Support Questions

Find answers, ask questions, and share your expertise

Nullpointer Exception on broadcast variables (YARN Cluster mode)

avatar
New Contributor

Hi All

I have a simple spark application, where I am trying to broadcast a String type variable on YARN Cluster.
But every time I am trying to access the broadcast-ed variable value , I am getting null within the Task. It will be really helpful, if you guys can suggest, what I am doing wrong here.
My code is like follows:-

public class TestApp implements Serializable{
static Broadcast<String[]> mongoConnectionString;


public static void main( String[] args )
{
String mongoBaseURL = args[0];
SparkConf sparkConf =  new SparkConf().setAppName(Constants.appName);
JavaSparkContext javaSparkContext = new JavaSparkContext(sparkConf);

mongoConnectionString = javaSparkContext.broadcast(args);

JavaSQLContext javaSQLContext = new JavaSQLContext(javaSparkContext);

JavaSchemaRDD javaSchemaRDD = javaSQLContext.jsonFile(hdfsBaseURL+Constants.hdfsInputDirectoryPath);

if(javaSchemaRDD!=null){
javaSchemaRDD.registerTempTable("LogAction");
javaSchemaRDD.cache();
pageSchemaRDD = javaSQLContext.sql(SqlConstants.getLogActionPage);
pageSchemaRDD.foreach(new Test());

}
}

private static class Test implements VoidFunction<Row>{
    /**
                 *
                 */
                private static final long serialVersionUID = 1L;

                public void call(Row t) throws Exception {
                        // TODO Auto-generated method stub
                        logger.info("mongoConnectionString "+mongoConnectionString.value());
                }
    }



Thanks and Regards
Samriddha

1 ACCEPTED SOLUTION

avatar
Master Collaborator

Yes but it's a member of a class. When the class is instantiated on the remote worker, it is null again. Make the Broadcast a member of the new function you are defining.
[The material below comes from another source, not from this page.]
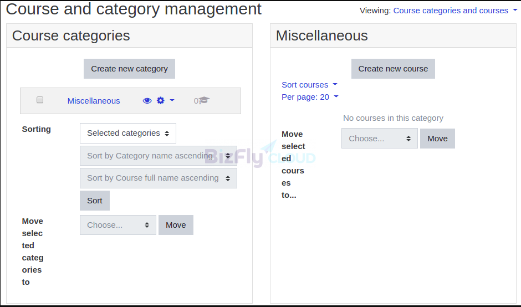Click the Create new category button

coord(129,69)
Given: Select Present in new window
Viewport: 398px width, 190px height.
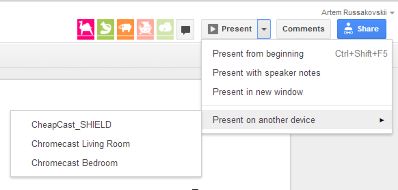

View solution in original post

3 REPLIES 3

avatar
Master Collaborator

What is null? I don't see you using a broadcast fariable in a closure here. You just put one in a static member, which isn't going to work.

avatar
New Contributor

I am using the broadcast variable within the class Test, which implements the VoidFunction (this is a closure rght ?) , there I am trying to print its value . And the Broadcast variable is coming as null there. Please suggest. Please note, when I am running the program locally , it worked fine.

avatar
Master Collaborator

Yes but it's a member of a class. When the class is instantiated on the remote worker, it is null again. Make the Broadcast a member of the new function you are defining.